With the advent of the UNP government in 1977 Sri Lanka was to change dramatically. Jayawardene was a dynamic leader and a statesman and what the Bandaranaikes achieved at external affairs, he equalled internally with massive development projects and an unparalleled economic boom; of course, tilting us towards the richer capitalist West in our foreign relations mostly to obtain funding for his economic plans, even earning himself the pseudonym ‘Yankee Dickey’. A separate Minister was placed in charge of foreign affairs, a portfolio that had continuously been held by the Head of State till then which was to our strategic advantage, as Minister (late) A.C.S. Hameed managed to woo a new partner; opening the oil rich Middle Eastern Asian  nations both as investors and its market. 

Period (b) –  

I have purposely begun this period with the latter stages of the Premadasa presidency, as there was hardly any room for employing strategic foreign diplomacy as he began; most actions were forced upon him by a rapidly escalating domestic situation, with an external force (IPKF) physically present on our soil, compounded by a Southern militancy growing in the form of the JVP. We will discuss more of this era when we look closely at “the Indian Factor”, which, because of its significant importance in our foreign policy, we will address separately. 

However there appears to be no “Geneva phobia” (nor any such concern for that matter) from his actions as in the case of previous UNP governments; he was openly hostile with India criticising the Peace Accord, issuing an ultimatum to withdraw all IPKF troops, banished a UK High Commissioner (Gladstone) declaring him persona non grata; all at first sight appearing to cause diplomatic furores.
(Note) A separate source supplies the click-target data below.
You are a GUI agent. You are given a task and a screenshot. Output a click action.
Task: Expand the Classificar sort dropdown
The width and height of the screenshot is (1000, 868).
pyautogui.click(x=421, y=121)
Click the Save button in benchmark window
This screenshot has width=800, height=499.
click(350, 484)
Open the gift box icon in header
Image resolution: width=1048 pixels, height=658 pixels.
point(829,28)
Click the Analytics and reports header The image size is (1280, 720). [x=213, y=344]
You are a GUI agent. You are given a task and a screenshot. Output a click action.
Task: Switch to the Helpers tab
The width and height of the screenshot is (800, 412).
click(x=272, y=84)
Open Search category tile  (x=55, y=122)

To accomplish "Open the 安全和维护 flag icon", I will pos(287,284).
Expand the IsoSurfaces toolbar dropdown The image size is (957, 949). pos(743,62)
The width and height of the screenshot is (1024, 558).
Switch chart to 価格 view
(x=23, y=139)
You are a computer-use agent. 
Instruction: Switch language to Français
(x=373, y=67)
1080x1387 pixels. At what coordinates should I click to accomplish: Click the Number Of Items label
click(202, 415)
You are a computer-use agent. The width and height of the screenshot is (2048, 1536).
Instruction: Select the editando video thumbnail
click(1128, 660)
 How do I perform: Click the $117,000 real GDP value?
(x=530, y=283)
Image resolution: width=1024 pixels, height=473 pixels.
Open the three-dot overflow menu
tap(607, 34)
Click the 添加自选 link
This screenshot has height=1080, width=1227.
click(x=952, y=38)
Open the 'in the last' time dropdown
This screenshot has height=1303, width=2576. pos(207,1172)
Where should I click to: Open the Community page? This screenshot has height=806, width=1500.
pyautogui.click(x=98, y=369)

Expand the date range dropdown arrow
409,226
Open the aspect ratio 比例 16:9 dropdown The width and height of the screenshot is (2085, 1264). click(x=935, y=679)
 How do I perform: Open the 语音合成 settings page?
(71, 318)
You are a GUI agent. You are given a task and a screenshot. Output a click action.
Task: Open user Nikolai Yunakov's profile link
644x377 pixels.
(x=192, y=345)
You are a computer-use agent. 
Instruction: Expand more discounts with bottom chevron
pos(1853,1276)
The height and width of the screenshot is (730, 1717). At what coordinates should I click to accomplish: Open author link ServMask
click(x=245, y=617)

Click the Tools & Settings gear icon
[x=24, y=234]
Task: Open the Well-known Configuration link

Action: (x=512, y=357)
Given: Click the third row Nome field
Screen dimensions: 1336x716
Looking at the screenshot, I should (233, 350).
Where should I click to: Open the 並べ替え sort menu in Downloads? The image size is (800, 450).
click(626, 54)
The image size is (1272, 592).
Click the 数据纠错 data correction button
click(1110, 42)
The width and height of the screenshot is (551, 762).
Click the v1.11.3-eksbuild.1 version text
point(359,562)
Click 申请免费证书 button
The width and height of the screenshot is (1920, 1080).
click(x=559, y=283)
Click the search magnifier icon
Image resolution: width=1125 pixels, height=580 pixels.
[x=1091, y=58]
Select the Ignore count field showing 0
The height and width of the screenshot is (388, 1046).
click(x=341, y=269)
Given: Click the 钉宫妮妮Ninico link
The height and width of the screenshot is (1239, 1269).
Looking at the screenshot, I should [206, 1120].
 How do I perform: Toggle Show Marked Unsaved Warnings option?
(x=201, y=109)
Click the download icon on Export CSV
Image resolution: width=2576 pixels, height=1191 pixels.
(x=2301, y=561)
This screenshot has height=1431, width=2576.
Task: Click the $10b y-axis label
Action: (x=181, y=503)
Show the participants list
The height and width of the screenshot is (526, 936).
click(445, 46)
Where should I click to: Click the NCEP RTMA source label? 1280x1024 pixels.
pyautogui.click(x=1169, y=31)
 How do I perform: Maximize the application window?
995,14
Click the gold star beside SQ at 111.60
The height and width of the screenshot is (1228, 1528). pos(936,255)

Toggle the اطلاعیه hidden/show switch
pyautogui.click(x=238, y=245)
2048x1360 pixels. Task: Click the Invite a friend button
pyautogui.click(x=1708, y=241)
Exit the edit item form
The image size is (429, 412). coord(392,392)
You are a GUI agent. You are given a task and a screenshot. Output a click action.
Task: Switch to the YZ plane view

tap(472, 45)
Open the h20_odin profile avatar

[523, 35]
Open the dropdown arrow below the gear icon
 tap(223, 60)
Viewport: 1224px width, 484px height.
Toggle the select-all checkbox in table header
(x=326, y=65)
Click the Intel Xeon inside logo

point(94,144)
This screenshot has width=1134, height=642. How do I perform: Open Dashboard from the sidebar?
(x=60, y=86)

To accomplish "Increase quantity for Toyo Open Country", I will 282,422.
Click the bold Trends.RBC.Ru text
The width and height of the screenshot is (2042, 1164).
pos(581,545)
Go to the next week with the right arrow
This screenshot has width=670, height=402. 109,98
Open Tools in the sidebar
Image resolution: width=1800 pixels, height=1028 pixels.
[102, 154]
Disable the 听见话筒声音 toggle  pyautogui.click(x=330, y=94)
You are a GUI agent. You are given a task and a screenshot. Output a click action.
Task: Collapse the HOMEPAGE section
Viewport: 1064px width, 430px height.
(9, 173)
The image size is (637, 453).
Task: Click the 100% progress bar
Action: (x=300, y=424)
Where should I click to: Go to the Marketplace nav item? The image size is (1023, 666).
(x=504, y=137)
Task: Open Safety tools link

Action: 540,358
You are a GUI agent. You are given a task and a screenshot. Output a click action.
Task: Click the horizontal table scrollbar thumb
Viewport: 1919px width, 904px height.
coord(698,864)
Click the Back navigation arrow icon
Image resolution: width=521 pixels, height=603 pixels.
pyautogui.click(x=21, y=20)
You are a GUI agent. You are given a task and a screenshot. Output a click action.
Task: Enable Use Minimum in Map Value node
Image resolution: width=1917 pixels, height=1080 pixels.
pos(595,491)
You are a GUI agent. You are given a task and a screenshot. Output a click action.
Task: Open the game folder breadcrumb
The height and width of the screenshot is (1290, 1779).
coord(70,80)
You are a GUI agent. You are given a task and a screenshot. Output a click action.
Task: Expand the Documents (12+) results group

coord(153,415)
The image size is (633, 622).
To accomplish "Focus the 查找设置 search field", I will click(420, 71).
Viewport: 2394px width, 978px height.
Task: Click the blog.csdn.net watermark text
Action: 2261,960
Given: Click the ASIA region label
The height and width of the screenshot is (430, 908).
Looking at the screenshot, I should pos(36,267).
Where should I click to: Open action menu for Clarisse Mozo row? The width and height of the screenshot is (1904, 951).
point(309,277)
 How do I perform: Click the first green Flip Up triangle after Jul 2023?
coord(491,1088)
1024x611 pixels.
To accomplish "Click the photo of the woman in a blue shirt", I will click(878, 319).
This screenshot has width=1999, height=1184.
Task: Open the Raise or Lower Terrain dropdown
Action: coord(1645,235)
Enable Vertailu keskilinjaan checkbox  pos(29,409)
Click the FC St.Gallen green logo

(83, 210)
However the contrary has been argued, that despite the common perception that Sri Lanka being a small country must not tread on too many toes, Premadasa’s wish for the world to ‘sit up and notice us’ gained a form of ‘grudging respect’. This is very much akin to the policy that was adopted by the MR regime, both during and after the end of hostilities, not caring too much for Geneva or the entire West for that matter, seeking to align themselves more with China or other smaller nations. Contrastingly they “marketed” Geneva exceptionally well, as a means of retaining political power of the majority Sinhalese. 

The intervening Kumaratunga era however was once again a contrast to the above two, as she placed much emphasis on foreign diplomacy, deploying persons of the calibre of the charismatic (late) Kadirgamar to take on Geneva; thus playing the traditional “balancing role” synonymous with her parents.  

With these clearly identifiable shifts in the foreign policies of UNP and SLFP led governments in history, an interesting discussion awaits us to analyse the diplomatic behaviour of this unique MS/RW coalition, which on their own admission is a mixture of both. In that dialogue to follow we will look closely at some of the following: 

  • The Indian factor – the PM’s first visit was to Delhi thus showing the same importance we have attributed to our “big brother” in the past. We will have much to discuss on CEPA, Sampur, etc., and compare it to how India has been “handled” by past regimes; 
  • On 2 October we await the UNHRC decision to the amendments suggested – will it be the hybrid court or an international tribunal and if so, we will need to look closely at Sri Lanka’s obligations under the UN charter, our “dualist” policy in international law and consequently what recognition (if any) a judicial apparatus (whether hybrid or endemic) will have within the boundaries of our law and the constitution. 

As we await this dialogue to follow, let me wish my fellow Sri Lankans, as our friends in China do (no pun intended); “may we live in interesting times”!